- **Instructions for the task**: The requested output is every line from the one with "Select 'Users found quotes delightful' line" through the last line below, printed exactly.

[Stored items]
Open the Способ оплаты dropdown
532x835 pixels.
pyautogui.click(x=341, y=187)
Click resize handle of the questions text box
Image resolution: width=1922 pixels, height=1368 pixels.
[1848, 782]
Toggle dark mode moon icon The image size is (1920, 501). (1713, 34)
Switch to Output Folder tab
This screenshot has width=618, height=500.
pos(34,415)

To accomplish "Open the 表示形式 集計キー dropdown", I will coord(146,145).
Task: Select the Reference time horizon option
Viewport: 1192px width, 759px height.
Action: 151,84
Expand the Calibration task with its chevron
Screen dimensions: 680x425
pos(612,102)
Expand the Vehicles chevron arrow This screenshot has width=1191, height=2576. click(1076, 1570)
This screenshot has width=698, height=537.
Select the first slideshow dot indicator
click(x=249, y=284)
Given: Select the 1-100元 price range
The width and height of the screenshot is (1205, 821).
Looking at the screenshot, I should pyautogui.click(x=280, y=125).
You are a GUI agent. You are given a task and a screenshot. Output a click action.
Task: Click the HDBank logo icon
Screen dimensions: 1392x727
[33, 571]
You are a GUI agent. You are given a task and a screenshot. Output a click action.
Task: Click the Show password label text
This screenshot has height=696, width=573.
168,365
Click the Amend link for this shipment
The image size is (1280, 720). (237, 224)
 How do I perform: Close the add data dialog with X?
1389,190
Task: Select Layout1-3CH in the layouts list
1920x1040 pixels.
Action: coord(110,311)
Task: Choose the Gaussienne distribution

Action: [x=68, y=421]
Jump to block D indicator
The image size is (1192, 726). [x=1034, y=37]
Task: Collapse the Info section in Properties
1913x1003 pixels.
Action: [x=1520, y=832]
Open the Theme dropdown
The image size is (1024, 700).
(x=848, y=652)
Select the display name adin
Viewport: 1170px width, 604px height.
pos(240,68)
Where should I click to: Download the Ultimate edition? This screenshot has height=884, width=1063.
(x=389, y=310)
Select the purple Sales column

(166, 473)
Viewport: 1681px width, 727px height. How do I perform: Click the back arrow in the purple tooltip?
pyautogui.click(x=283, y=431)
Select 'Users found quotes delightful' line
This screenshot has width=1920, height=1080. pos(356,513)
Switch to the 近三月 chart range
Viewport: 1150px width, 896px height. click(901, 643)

- **Response area**:
Select 'Users found quotes delightful' line
This screenshot has width=1920, height=1080. pos(356,513)
Switch to the 近三月 chart range
Viewport: 1150px width, 896px height. click(901, 643)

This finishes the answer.